#### PASSAGE TO READ

Though Solms' work draws heavily upon the work of Sigmund Freud, he also has criticisms of some of Freud's theories. For example, he disagrees with Freud's theory of the death drive and has described his views on sex as "seriously muddled."

He has also contributed substantially to the science of consciousness.

In addition to research, Solms uses psychoanalysis to treat patients with psychatric and neurological disorders.

==Recognition==

Mark Solms has received numerous awards, notably Honorary Membership of the New York Psychoanalytic Society in 1998, the American College of Psychoanalysts in 2004 and the American College of Psychiatrists in 2015. Other awards include:
- Harry Oppenheimer Fellowship Award by the Oppenheimer Memorial Trust (2017)
- Sigmund Freud Award by the American Society of Psychoanalytic Physicians (2013)
- Eli W. Lane Memorial Award by the Southwest Psychoanalytic Society, University of Arizona [awarded twice] (2012 & 2013)
- Sigourney Award by the Mary Sigourney Trust (2011)
- Oscar Sternbach Award for Outstanding Dedication and Contributions to Psychoanalysis (2009)
- Arnold Pfeffer Prize by the New York Psychoanalytic Institute (2008)
- Hans W. Loewald Memorial Award by the International Forum for Psychoanalytic Education (2007)

########

TASK REQUIREMENTS -
Reproduce word for word the stretch of the passage on Mark Solms from "In addition to" through "to Psychoanalysis (2009)". These records have no connection to the passage on Mark Solms.

#### MATERIAL SHOWN

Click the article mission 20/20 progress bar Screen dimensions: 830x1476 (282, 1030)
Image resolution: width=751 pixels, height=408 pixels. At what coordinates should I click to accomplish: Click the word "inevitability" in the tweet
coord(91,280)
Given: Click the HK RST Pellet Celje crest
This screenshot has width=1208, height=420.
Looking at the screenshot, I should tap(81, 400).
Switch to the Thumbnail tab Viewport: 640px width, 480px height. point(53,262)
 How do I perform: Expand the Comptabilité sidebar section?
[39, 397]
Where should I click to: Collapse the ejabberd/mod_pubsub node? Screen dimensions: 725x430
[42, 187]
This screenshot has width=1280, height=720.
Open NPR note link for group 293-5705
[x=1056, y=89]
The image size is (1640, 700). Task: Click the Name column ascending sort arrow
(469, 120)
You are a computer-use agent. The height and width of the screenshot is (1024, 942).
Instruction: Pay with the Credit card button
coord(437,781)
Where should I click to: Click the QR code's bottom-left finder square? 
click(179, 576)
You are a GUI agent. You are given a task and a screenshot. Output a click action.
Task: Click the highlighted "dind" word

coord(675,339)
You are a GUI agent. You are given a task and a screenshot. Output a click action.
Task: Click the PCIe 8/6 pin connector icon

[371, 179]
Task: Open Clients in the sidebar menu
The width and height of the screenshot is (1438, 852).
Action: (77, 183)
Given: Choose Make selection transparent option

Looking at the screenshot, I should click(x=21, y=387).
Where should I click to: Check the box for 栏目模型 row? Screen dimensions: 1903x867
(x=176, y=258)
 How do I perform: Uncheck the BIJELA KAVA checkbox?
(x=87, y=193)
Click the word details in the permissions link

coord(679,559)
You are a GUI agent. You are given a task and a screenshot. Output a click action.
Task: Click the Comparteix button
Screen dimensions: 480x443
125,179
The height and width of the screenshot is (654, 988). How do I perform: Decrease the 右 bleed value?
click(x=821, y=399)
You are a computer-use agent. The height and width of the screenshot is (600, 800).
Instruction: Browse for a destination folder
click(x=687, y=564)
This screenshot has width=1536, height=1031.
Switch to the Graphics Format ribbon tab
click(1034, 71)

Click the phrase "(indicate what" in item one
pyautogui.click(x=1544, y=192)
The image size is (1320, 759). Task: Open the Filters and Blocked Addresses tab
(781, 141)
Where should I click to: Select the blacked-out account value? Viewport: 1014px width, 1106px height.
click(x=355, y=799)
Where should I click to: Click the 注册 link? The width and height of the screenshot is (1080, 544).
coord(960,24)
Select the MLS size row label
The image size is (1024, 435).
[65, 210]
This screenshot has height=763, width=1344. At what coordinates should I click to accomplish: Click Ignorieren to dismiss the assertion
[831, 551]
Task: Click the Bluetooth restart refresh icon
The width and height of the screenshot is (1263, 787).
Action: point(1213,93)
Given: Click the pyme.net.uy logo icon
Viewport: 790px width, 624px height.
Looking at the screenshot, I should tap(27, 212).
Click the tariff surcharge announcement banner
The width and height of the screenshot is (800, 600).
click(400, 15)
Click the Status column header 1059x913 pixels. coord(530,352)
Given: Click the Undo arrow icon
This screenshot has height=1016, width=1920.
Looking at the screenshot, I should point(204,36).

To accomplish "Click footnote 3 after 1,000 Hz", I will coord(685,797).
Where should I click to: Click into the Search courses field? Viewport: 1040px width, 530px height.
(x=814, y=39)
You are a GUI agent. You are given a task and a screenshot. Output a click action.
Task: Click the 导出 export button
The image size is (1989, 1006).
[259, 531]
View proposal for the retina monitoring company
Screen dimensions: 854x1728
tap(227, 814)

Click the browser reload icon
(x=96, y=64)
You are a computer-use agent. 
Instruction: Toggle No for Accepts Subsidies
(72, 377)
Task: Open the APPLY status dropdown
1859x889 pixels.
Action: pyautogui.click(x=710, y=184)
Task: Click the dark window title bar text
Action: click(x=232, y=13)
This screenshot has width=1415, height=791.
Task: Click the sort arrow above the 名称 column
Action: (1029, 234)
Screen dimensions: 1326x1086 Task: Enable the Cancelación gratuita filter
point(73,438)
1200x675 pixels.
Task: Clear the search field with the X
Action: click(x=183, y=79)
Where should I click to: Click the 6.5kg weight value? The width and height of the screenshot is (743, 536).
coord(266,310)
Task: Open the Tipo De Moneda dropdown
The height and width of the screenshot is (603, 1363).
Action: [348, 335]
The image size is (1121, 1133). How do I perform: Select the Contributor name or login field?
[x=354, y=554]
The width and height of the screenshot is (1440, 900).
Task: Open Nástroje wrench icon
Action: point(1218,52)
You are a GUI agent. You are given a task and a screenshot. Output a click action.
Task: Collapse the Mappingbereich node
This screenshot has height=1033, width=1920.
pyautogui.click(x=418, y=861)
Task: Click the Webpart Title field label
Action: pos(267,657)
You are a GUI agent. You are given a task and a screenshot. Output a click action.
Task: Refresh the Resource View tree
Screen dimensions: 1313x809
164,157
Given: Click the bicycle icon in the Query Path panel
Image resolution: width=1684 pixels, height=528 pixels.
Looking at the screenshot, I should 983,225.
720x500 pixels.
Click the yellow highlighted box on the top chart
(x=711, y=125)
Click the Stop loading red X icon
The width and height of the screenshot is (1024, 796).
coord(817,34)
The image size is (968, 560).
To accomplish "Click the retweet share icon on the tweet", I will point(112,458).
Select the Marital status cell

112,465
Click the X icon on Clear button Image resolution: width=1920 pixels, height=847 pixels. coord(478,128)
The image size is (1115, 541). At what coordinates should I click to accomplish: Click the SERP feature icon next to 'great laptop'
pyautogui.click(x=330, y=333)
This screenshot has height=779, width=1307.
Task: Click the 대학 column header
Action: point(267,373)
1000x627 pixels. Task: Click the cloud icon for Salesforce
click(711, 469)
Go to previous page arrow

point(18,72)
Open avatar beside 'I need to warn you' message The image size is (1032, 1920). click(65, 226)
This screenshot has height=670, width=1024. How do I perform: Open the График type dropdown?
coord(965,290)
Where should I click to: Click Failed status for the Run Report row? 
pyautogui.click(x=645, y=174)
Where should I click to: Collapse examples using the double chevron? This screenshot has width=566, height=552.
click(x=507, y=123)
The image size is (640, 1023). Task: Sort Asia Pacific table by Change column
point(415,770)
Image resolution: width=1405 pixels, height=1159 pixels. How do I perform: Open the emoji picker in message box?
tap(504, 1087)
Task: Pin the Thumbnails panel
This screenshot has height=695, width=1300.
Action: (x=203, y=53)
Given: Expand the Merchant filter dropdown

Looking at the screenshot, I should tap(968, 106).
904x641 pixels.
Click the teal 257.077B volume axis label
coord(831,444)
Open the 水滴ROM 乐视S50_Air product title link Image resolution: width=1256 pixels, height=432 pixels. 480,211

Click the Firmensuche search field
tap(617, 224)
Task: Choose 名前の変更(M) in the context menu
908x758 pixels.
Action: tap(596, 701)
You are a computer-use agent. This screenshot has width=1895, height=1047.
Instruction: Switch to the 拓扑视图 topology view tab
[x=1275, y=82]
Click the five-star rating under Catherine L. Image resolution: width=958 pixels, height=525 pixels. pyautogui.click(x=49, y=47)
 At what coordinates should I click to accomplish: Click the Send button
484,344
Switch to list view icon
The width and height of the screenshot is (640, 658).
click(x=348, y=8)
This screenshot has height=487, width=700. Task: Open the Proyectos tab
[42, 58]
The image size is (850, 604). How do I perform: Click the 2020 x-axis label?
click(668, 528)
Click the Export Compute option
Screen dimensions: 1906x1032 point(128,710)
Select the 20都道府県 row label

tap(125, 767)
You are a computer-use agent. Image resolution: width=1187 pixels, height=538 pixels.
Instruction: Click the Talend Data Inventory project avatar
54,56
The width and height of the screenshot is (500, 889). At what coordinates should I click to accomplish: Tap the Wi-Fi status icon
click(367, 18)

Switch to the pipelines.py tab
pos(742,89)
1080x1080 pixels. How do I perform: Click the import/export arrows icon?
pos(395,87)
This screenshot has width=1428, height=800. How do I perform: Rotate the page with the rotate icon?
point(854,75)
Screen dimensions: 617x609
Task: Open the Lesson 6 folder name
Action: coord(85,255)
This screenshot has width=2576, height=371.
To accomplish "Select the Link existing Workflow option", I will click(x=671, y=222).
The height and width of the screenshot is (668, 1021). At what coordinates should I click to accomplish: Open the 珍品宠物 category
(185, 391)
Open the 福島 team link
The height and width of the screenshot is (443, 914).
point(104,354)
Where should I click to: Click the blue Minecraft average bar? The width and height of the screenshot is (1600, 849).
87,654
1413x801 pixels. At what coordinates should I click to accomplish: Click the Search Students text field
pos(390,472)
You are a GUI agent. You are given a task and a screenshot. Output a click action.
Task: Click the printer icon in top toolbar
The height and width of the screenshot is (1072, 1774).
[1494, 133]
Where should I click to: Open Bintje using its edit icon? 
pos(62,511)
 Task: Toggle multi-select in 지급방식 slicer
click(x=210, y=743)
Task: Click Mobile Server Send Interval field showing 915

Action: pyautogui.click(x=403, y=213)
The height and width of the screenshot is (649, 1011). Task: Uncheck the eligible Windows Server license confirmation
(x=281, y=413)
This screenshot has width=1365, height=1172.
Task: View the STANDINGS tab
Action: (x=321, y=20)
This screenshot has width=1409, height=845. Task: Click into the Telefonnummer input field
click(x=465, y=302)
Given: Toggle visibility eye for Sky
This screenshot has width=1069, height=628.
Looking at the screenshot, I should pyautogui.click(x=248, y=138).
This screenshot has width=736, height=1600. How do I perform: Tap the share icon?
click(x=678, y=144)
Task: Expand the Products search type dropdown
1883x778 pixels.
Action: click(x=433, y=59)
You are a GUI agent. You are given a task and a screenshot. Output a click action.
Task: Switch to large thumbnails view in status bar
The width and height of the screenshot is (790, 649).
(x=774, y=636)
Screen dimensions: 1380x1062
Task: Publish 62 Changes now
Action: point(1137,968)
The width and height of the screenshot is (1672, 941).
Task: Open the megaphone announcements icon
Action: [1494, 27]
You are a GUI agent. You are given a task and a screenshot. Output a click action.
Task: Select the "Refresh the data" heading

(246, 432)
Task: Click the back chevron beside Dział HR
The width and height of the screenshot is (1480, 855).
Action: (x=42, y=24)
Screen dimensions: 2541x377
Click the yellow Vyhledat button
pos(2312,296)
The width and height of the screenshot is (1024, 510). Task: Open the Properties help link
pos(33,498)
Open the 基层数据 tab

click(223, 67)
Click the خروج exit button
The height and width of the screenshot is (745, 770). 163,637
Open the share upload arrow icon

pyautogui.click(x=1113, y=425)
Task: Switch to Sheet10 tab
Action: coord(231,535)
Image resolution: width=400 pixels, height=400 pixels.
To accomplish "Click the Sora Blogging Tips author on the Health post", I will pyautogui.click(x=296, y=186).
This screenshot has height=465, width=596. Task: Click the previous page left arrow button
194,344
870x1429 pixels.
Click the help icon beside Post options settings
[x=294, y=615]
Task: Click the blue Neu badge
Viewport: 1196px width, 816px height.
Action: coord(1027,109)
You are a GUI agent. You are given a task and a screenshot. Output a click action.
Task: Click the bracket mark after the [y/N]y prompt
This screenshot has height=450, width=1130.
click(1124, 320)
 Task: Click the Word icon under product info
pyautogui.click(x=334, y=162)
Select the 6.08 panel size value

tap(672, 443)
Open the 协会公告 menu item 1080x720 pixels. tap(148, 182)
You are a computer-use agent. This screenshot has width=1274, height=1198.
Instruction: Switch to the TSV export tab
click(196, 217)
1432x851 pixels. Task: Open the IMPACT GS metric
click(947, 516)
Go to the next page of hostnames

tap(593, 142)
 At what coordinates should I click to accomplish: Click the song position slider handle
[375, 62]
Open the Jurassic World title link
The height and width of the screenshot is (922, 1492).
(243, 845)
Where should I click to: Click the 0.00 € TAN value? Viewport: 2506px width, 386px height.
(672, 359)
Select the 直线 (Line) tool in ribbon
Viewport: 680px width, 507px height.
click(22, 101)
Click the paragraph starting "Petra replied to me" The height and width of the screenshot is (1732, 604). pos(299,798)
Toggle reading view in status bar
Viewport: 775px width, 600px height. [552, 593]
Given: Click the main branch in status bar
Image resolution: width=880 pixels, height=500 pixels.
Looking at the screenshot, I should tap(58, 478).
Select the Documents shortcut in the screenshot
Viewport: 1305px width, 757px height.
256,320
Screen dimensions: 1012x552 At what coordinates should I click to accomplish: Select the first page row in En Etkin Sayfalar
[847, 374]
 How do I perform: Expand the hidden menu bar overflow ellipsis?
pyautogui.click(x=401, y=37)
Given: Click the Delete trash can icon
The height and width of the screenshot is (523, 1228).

########

REPLY TO THE TASK -
In addition to research, Solms uses psychoanalysis to treat patients with psychatric and neurological disorders.

==Recognition==

Mark Solms has received numerous awards, notably Honorary Membership of the New York Psychoanalytic Society in 1998, the American College of Psychoanalysts in 2004 and the American College of Psychiatrists in 2015. Other awards include:
- Harry Oppenheimer Fellowship Award by the Oppenheimer Memorial Trust (2017)
- Sigmund Freud Award by the American Society of Psychoanalytic Physicians (2013)
- Eli W. Lane Memorial Award by the Southwest Psychoanalytic Society, University of Arizona [awarded twice] (2012 & 2013)
- Sigourney Award by the Mary Sigourney Trust (2011)
- Oscar Sternbach Award for Outstanding Dedication and Contributions to Psychoanalysis (2009)